Give again exactly the lines that run from the start of the records to the line holding "You are a computer-use", both ends counted. Do not include the pictures.
- Opening Delimiter -
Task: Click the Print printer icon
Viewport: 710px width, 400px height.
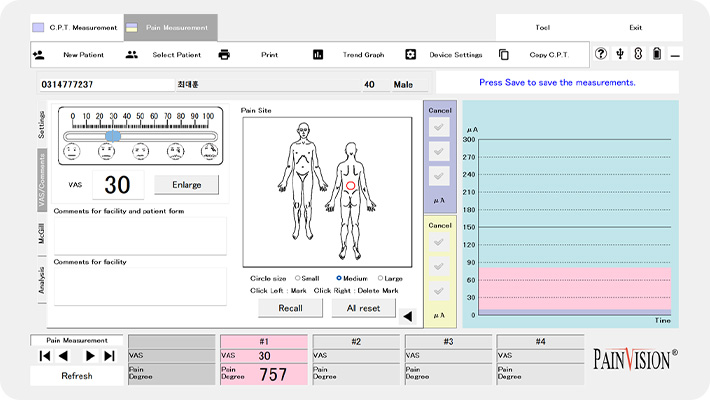Action: (x=224, y=55)
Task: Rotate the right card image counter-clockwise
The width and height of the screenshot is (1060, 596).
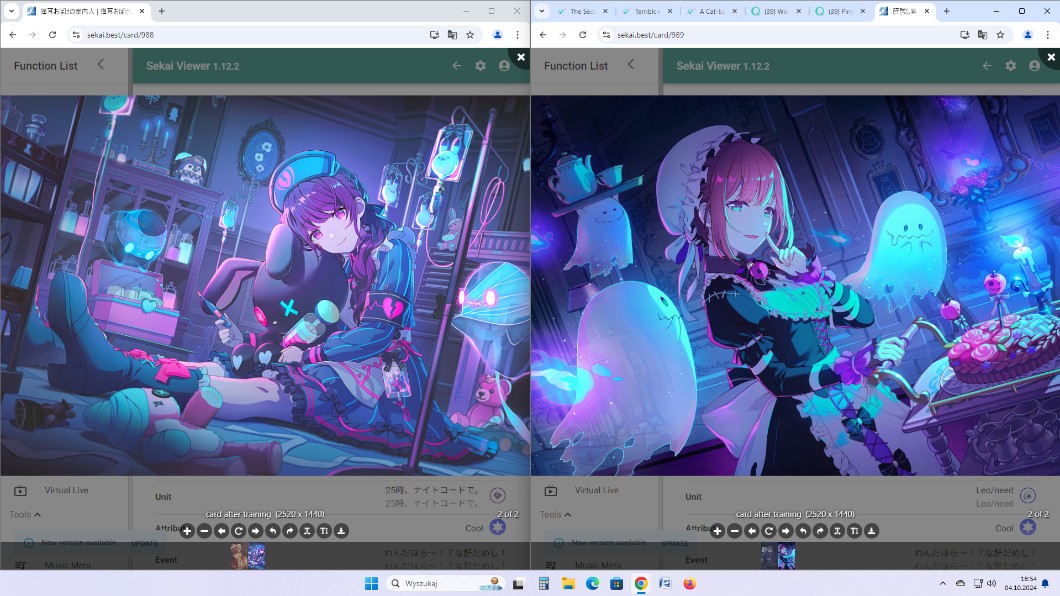Action: (802, 531)
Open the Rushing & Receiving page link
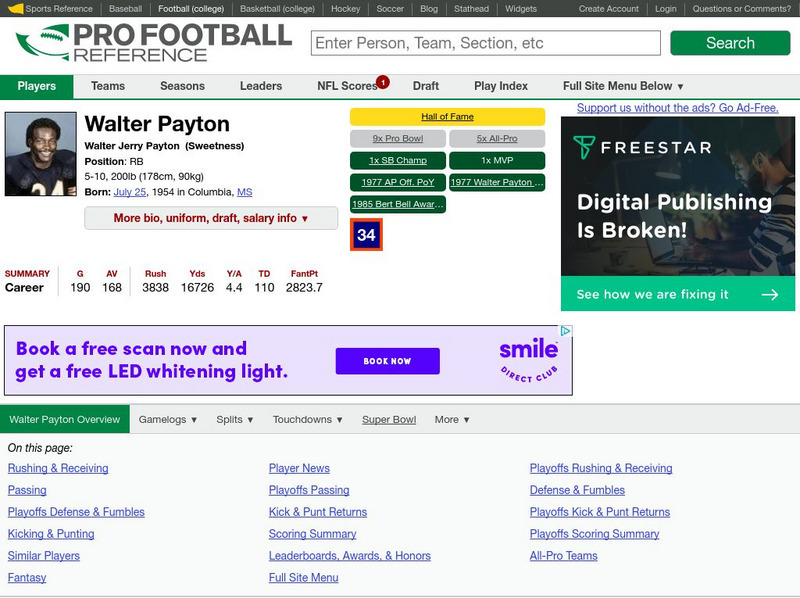 pos(57,468)
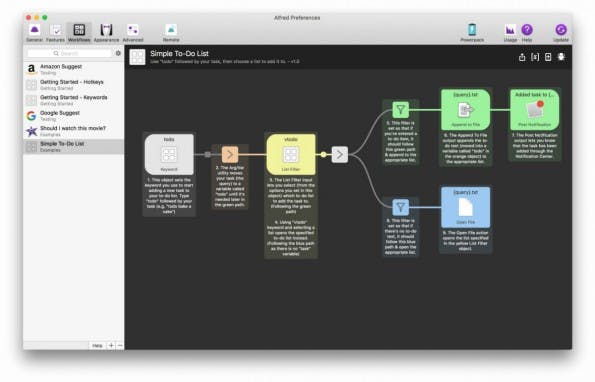595x382 pixels.
Task: Select the Amazon Suggest workflow
Action: 74,69
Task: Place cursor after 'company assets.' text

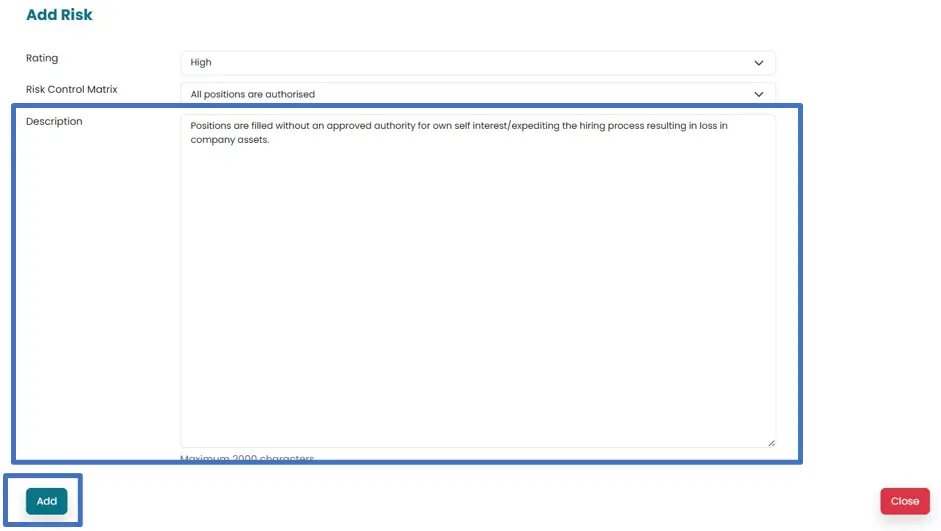Action: (271, 141)
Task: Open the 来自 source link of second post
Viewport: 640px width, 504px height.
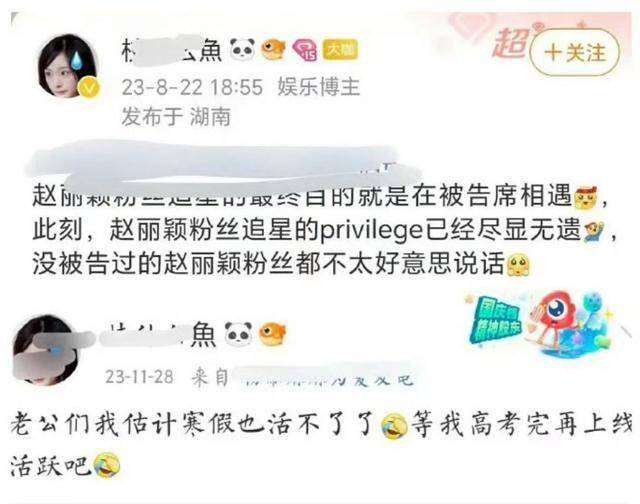Action: [303, 377]
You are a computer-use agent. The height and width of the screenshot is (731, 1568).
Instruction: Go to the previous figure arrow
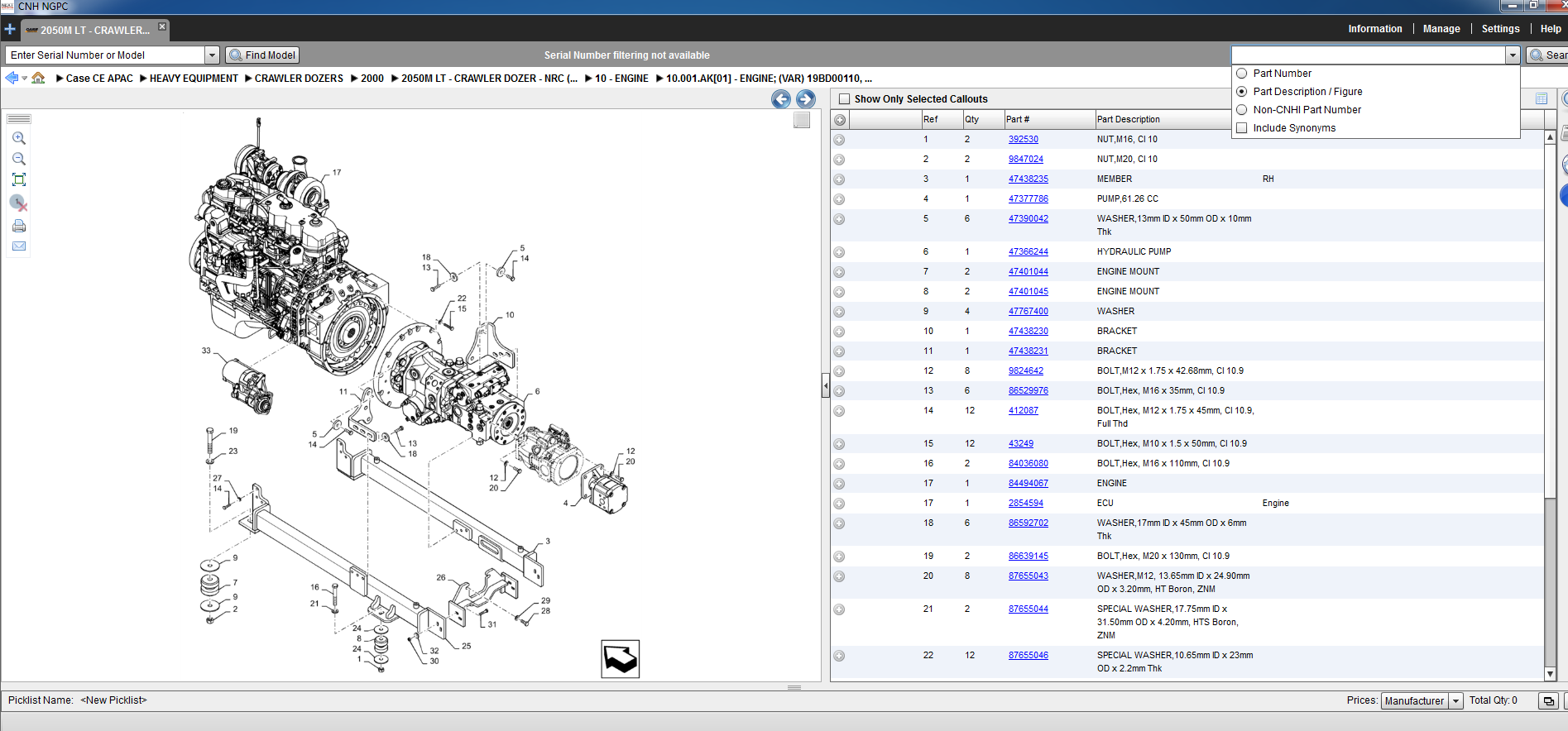pyautogui.click(x=781, y=99)
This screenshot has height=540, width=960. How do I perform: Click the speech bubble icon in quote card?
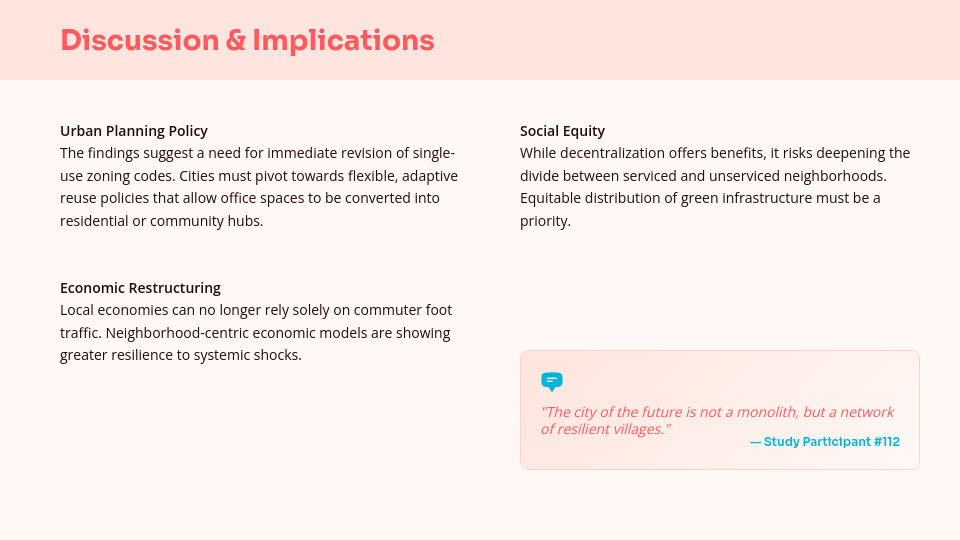click(x=551, y=381)
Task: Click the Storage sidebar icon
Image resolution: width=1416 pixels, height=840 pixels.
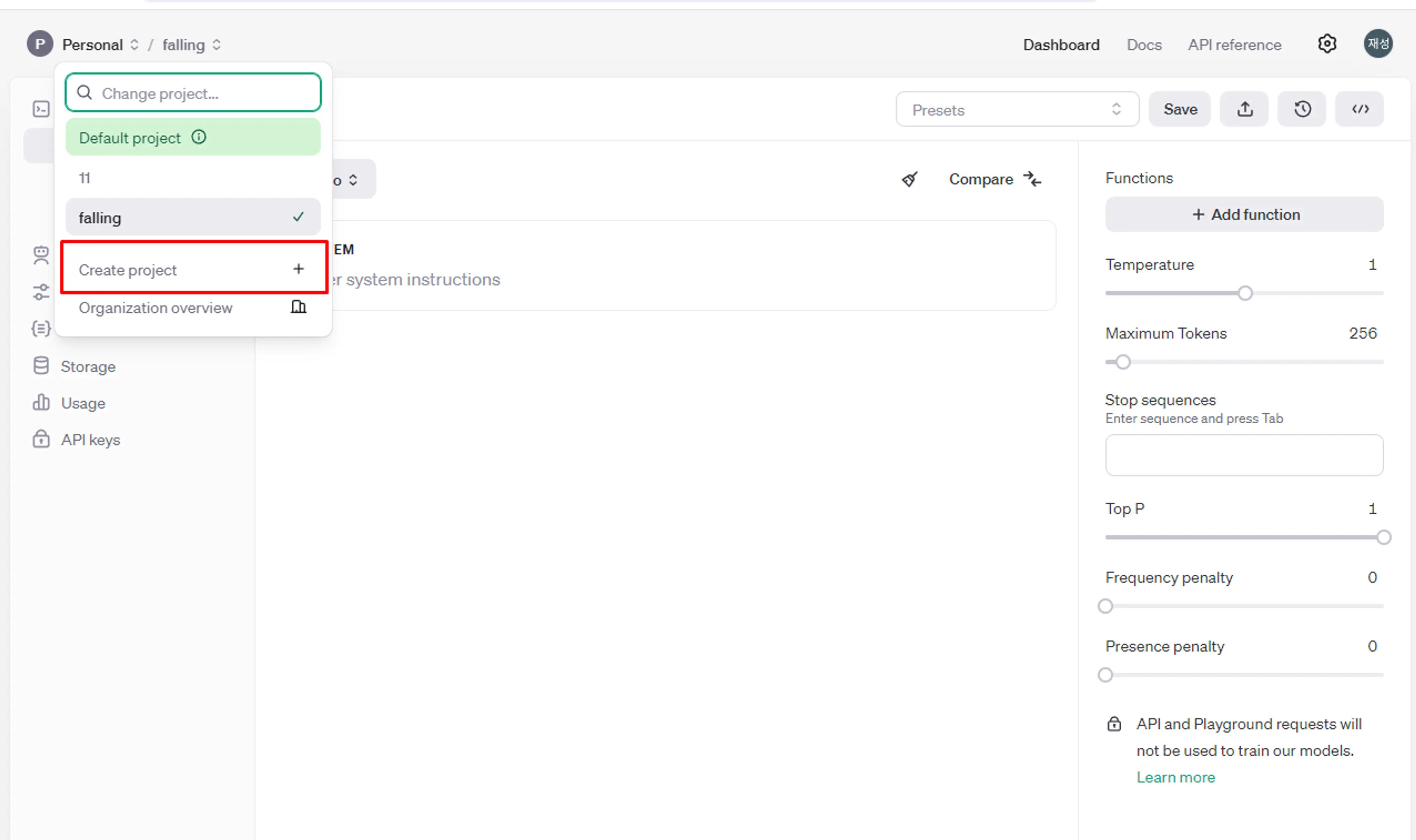Action: click(x=40, y=365)
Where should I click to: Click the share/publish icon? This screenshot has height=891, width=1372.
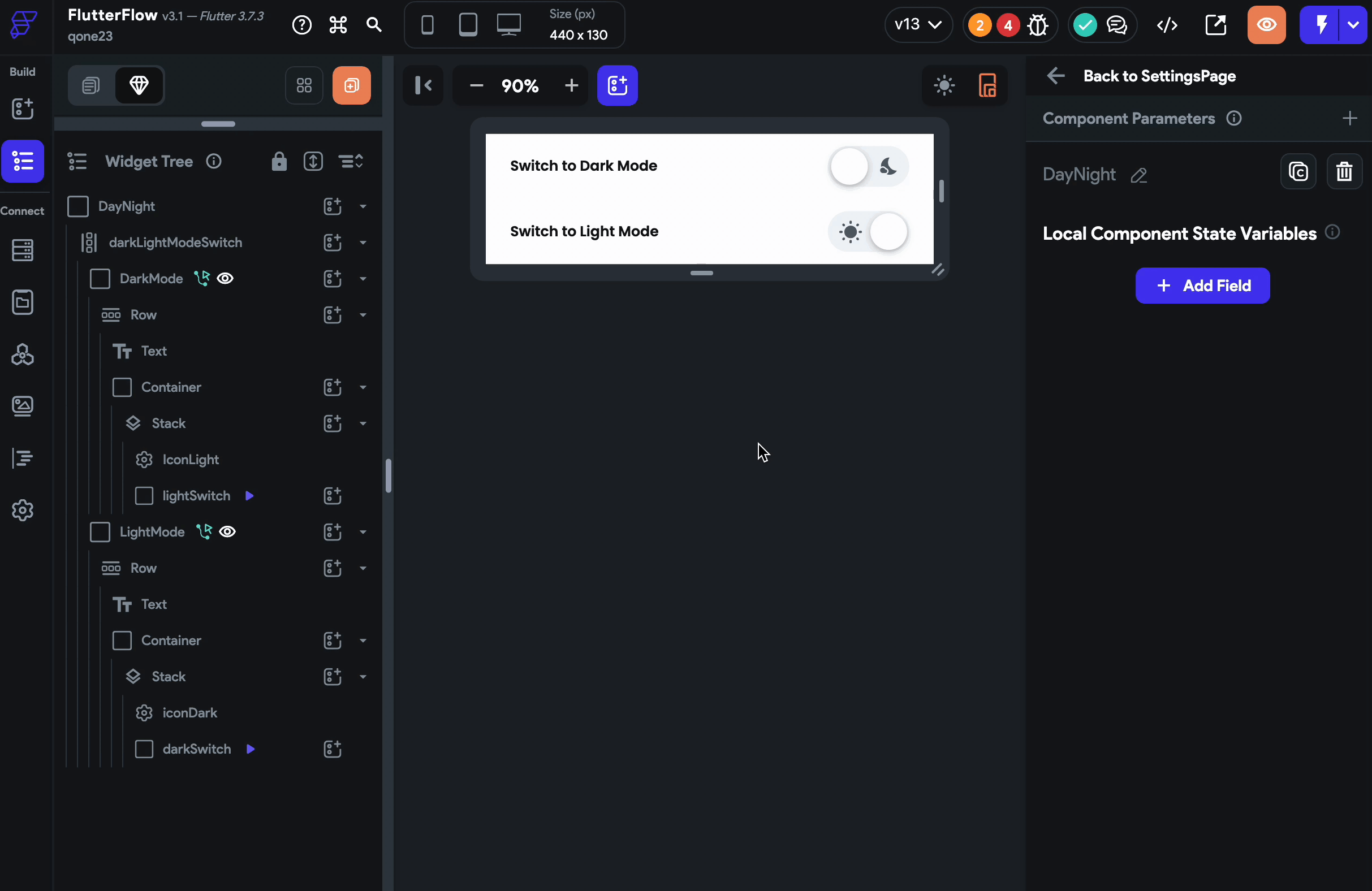click(x=1216, y=24)
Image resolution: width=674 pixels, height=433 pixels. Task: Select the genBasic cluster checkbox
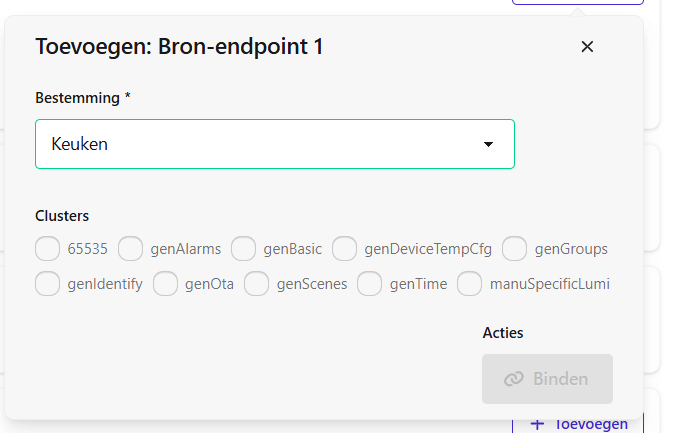[243, 248]
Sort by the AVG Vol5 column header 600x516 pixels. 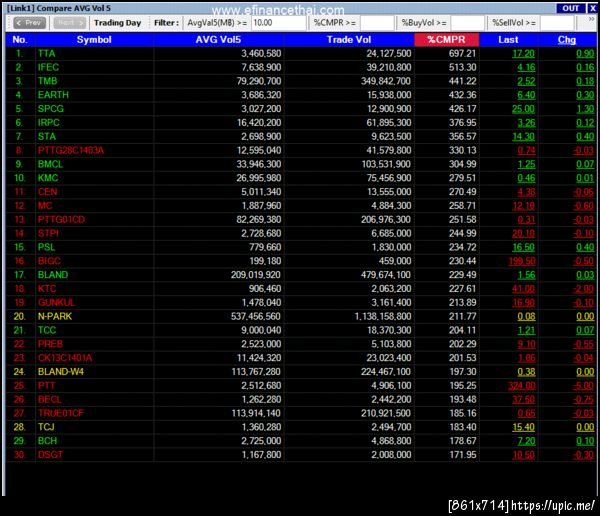point(218,40)
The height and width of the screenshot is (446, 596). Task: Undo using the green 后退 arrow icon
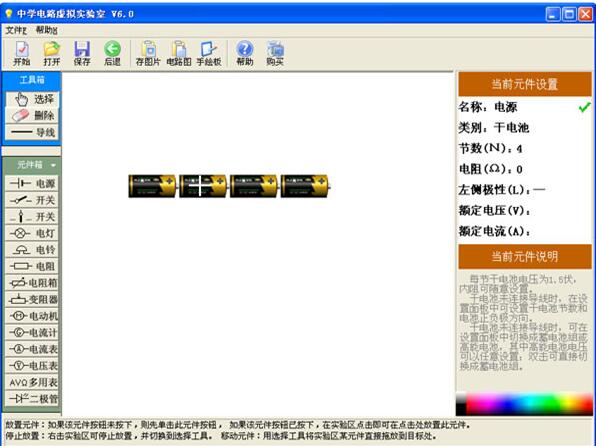coord(112,53)
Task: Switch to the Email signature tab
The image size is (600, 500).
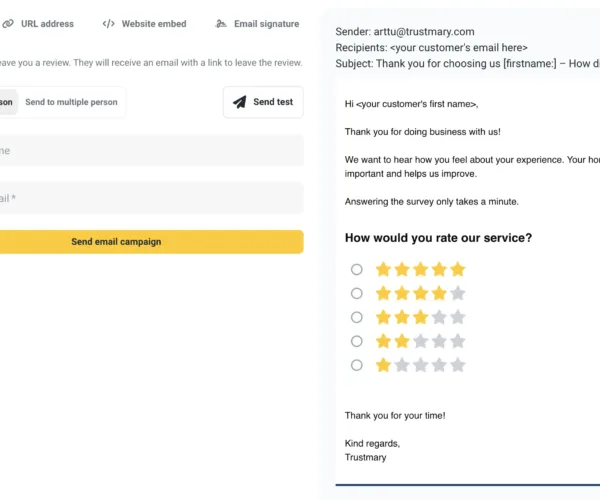Action: 257,24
- Closing Delimiter -
YOUR SOLUTION —
Task: Click the Print printer icon
Viewport: 710px width, 400px height.
Action: (x=224, y=55)
Task: Rotate the right card image counter-clockwise
The width and height of the screenshot is (1060, 596).
Action: (802, 531)
Open the Rushing & Receiving page link
 pos(57,468)
595x382 pixels.
Task: Select the Amazon Suggest workflow
Action: 74,69
Task: Place cursor after 'company assets.' text

Action: (271, 141)
Task: Open the 来自 source link of second post
Viewport: 640px width, 504px height.
Action: [303, 377]
You are a computer-use agent. The height and width of the screenshot is (731, 1568).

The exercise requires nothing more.